New developments in software are strengthening ties between business intelligence applications and business processes in operational applications.
The Eclipse Foundation will announce this week the availability of the Business Intelligence and Reporting Tools Project, a project spearheaded by Actuate Corp., while Business Objects S.A. announces its XI for Operational Business Intelligence, a new version of the companys suite designed to be used with operational business applications.
The BIRT 1.0 release, the first fruit of an initiative launched in September, includes the XML-based Eclipse Report Designer and Eclipse Report Engine, for designing and generating reports and business charts as well as APIs for integrating and extending BIRT.
BIRT 1.0 allows Eclipse developers to embed reporting technology in the open-source operational applications they develop. RPC Software, which develops ERP (enterprise resource planning) applications for the contract furniture and construction industries, is one of the early adopters of BIRT.
━━━━━━━━
EXERCISE DETAILS:
Answer these questions from the business intelligence article:
1. Which company spearheaded the Business Intelligence and Reporting Tools Project?
2. In what month was the initiative behind the BIRT 1.0 release launched?
3. For which industries does RPC Software develop ERP applications?
Draw only on the business intelligence article.

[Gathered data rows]
━━━━━━━━
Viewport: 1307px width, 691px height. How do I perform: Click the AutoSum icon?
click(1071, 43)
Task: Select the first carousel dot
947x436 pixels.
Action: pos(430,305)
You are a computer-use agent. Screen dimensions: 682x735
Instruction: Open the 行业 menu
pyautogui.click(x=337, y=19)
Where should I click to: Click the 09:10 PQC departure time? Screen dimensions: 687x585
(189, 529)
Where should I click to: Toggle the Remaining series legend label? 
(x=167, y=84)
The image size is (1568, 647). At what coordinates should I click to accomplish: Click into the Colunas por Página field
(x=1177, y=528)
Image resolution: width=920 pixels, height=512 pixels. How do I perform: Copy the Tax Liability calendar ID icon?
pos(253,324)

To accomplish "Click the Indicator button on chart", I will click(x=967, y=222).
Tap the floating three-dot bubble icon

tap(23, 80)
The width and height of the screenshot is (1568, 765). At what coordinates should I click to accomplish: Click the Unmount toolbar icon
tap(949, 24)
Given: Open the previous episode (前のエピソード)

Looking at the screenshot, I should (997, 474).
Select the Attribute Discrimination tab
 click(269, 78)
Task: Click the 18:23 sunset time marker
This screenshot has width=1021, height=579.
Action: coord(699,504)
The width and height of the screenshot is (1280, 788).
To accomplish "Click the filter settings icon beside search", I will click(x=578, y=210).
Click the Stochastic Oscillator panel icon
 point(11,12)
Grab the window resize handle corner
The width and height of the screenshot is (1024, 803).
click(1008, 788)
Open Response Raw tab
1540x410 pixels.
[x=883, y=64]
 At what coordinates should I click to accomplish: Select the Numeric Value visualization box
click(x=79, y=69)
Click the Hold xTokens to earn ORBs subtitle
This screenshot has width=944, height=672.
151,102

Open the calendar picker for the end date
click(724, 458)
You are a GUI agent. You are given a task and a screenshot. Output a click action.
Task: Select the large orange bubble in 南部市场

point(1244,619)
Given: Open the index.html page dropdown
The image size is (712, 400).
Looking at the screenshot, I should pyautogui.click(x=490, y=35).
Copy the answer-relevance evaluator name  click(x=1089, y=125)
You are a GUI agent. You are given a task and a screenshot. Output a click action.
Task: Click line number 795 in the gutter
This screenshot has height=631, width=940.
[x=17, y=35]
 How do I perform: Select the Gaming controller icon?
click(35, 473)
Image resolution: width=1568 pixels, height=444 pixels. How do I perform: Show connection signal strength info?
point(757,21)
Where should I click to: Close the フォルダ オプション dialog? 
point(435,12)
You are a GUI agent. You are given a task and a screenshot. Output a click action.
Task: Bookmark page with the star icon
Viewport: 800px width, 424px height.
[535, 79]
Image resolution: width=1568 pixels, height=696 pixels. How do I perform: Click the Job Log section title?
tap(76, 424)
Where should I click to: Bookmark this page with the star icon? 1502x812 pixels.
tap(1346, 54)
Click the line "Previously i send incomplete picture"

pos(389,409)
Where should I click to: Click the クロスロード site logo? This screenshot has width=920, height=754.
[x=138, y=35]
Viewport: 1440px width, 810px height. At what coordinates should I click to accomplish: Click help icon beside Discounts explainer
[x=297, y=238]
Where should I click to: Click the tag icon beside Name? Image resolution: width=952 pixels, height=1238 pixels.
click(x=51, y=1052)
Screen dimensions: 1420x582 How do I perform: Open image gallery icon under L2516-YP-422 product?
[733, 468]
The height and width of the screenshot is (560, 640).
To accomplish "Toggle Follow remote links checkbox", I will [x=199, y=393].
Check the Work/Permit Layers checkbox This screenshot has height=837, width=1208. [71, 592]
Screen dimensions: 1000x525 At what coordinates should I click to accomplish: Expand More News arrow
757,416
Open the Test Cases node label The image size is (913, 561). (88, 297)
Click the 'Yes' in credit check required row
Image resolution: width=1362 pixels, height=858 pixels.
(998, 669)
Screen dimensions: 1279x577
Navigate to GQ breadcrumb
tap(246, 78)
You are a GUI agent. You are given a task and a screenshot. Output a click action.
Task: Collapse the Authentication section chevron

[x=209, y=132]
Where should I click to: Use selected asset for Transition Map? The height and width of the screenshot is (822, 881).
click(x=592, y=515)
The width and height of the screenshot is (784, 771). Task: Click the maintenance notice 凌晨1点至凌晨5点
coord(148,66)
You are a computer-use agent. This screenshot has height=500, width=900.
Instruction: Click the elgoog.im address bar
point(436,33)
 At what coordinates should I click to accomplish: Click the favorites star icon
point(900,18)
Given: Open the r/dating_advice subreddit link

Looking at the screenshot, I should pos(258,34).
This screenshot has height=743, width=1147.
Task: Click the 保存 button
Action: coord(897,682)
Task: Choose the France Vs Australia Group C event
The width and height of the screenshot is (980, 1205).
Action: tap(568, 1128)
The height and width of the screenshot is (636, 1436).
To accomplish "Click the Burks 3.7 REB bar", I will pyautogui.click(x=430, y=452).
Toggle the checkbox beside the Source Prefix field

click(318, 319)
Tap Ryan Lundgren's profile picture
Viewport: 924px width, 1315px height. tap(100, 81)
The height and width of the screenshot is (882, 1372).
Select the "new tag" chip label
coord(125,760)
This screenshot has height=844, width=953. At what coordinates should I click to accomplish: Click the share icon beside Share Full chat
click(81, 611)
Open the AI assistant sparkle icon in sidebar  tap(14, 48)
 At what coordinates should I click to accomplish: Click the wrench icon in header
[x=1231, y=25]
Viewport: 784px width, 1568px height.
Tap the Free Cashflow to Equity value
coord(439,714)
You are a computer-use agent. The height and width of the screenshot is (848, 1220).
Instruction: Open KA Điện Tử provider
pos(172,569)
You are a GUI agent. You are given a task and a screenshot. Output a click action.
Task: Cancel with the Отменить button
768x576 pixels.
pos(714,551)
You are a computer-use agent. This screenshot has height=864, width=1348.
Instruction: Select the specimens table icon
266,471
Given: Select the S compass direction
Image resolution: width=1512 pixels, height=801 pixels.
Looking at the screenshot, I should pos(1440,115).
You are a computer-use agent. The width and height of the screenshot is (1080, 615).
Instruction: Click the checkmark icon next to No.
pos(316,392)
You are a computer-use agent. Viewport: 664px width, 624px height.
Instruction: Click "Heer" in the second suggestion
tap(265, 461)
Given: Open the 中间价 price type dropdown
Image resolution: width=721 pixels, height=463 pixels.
━━━━━━━━
OUTPUT FOR THIS TASK:
1. Actuate Corp.
2. September
3. The contract furniture and construction industries